Inselkunst

Der Turm der Könige, Nerea Riesco
Historienschwarte. Für Leute, die nicht auf so etwas stehen, ca. 500 Seiten zu lang. Ein christlicher und ein muslimischer König haben vertraglich abgemacht, um den Besitz der Giralda in Sevilla eine Schachpartie auszutragen (ist irmpwie sinnvoller als Krieg), beide Seiten stellen einen Champion. In den Wirren der Geschichte geht die löbliche Absicht samt dem Dokument darüber verschütt, und natürlich sind jetzt alle die voll geheimen Geheimorganisationen da hinterher. Bei der Zielgruppe (also nicht ich) nicht überraschend, garniert mit einer ordentlichen Ladung Romanzenschmalz (würg). Am Ende (Spoiler, Spoiler – aber ich will euch doch nur 1000 Seiten Überlänge ersparen) kommt die Partie doch noch zustande, auf christlicher Seite spielt eine Frau (der Rezensent ist ein großer Fan des Orlando-Zyklus und hat nicht das geringste Problem damit, ich sage nur Marfiza) und die Sache endet mit Eiapopeia im Dauerschach. Schön wär‘s, wenn im wirklichen Leben Religionskonflikte so friedlich beigelegt werden könnten.
wLsS

HR

Regelkunde

π:√2

Jede reguläre Schachpartie geht 1:0, ½:½ oder 0:1 aus. Aber was interessiert INSELSCHACH schon Reguläres? Daher knöpfte sich HR mal die FIDE-Regeln vor. Absatz §E10.2 legt fest, daß ein individueller Spieler ebenfalls nur 1, ½ oder 0 Punkte erzielen kann (auch wenn gewisse Leute sich manchmal ein -1:2 redlich verdient hätten). Aber dort steht nicht, daß die Summe 1 sein muss, und in der Tat, ein 0:0 (beide Spieler verpennt oder so) ist schon zu oft vorgekommen. Absatz §E12.9 erlaubt implizit ausdrücklich ein Ergebnis von ½:0 (was z.B. so passieren könnte: Schwarz beging ein grobes Foul wie Handyklingeln und wurde genullt, Weiß kann aber nicht mehr mattsetzen). HR fragte darum das Internet, ob dies überhaupt schon mal vorgekommen sei, und was mit dem noch verrückteren ½:1 oder 1:1 wäre – vermutlich unmöglich.
Und erhielt daraufhin vom erfahrenen Schiri und Forenregular Brian Towers folgenden Döntje. Er stammt aus dem Nachruf auf Steve Boniface, einem Schiri-Original (sehr freie Übersetzung aus dem Englischen: HR).
Steve hatte grad frei und ging im Pub einen heben, während die Organisation ein Blitzturnier veranstaltete.

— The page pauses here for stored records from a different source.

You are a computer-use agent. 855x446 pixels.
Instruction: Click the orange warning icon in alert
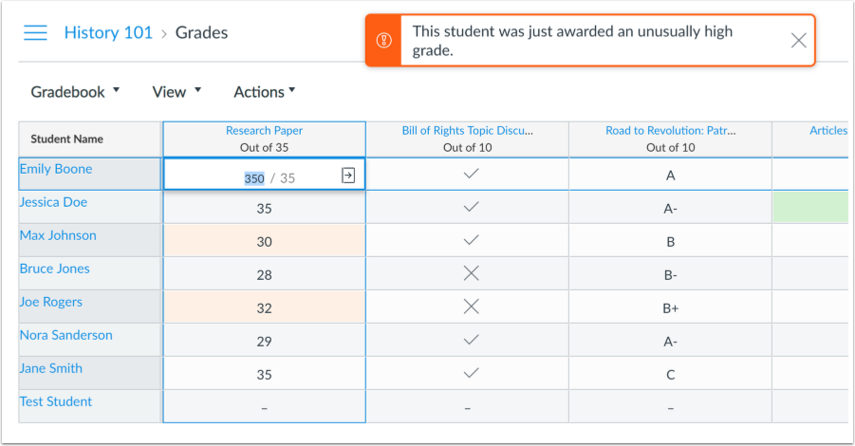[384, 40]
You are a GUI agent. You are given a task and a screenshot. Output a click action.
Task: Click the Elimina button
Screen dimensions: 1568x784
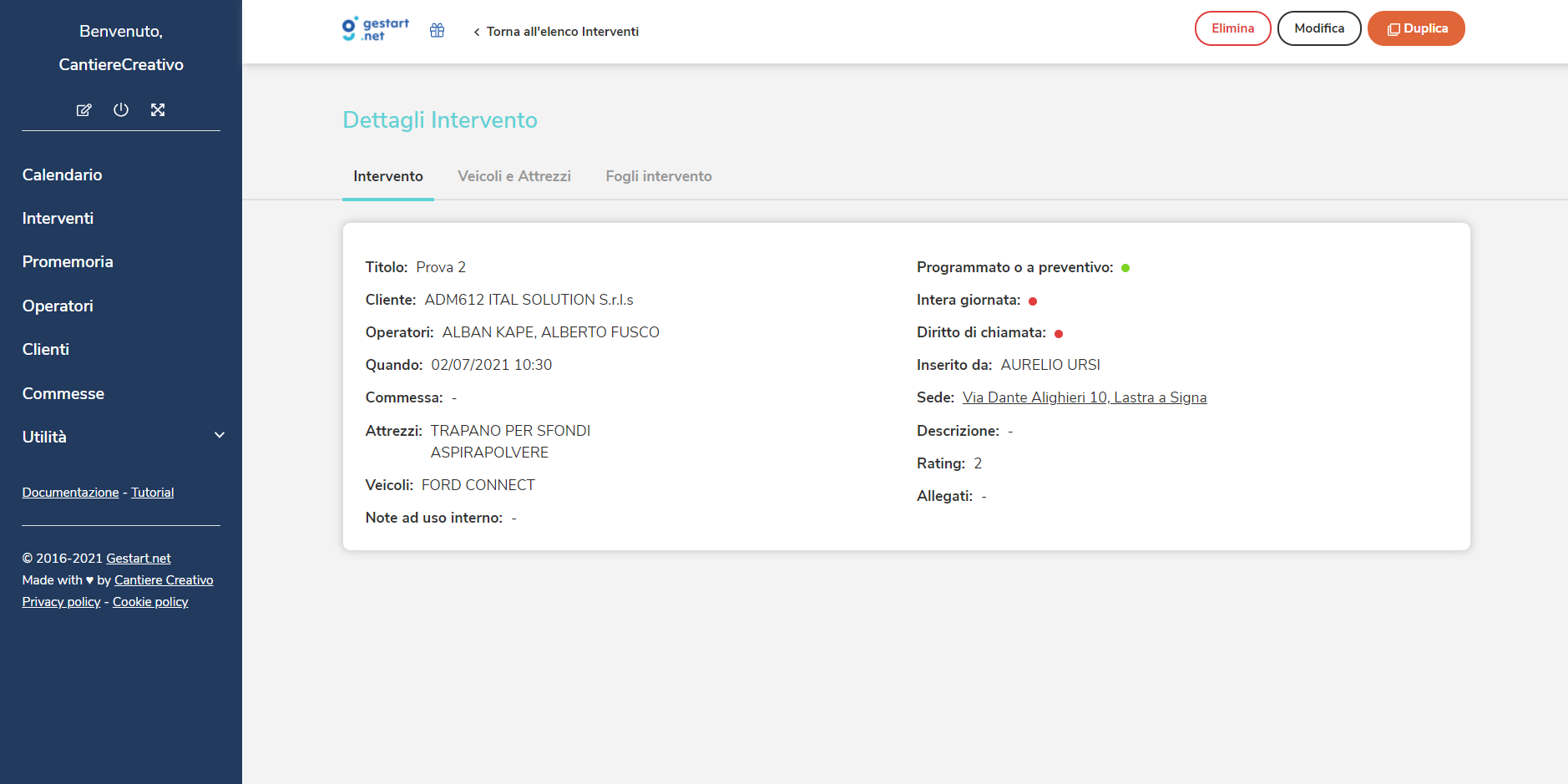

Natürlich kam er auf dem Rückweg vorbei, um zu sehen, was die Patznasen so trieben. Ein Organisator kam angerannt: "Steve, gut, daß du da bist! Wir haben einen Streitfall!" Also da war ein kleiner Bubi, der grad einen alten Sack plattmachte. Grad hatte er sich eine neue Dame geholt, fand keine, ließ den Bauern stehen und zog ihn im nächsten Zug als Dame. Was der alte Sack mit einer Reklamation auf “illegaler Zug“ quittierte. Alle warteten schon auf die nächste Runde, der alte Sack wollte seinen Punkt haben, der Bubi war sehr verwirrt. Steve kontrollierte schnell, daß das Ergebnis keinen Einfluss auf die Preisgelder haben würde, und traf einen epischen Entscheid: Er nahm den alten Sack beiseite und teilte ihm mit, daß er die Partie gewonnen hätte. Dann nahm er den kleinen Bubi beiseite und erzählte ihm das Gleiche. 1:1 - Salomo lässt grüßen.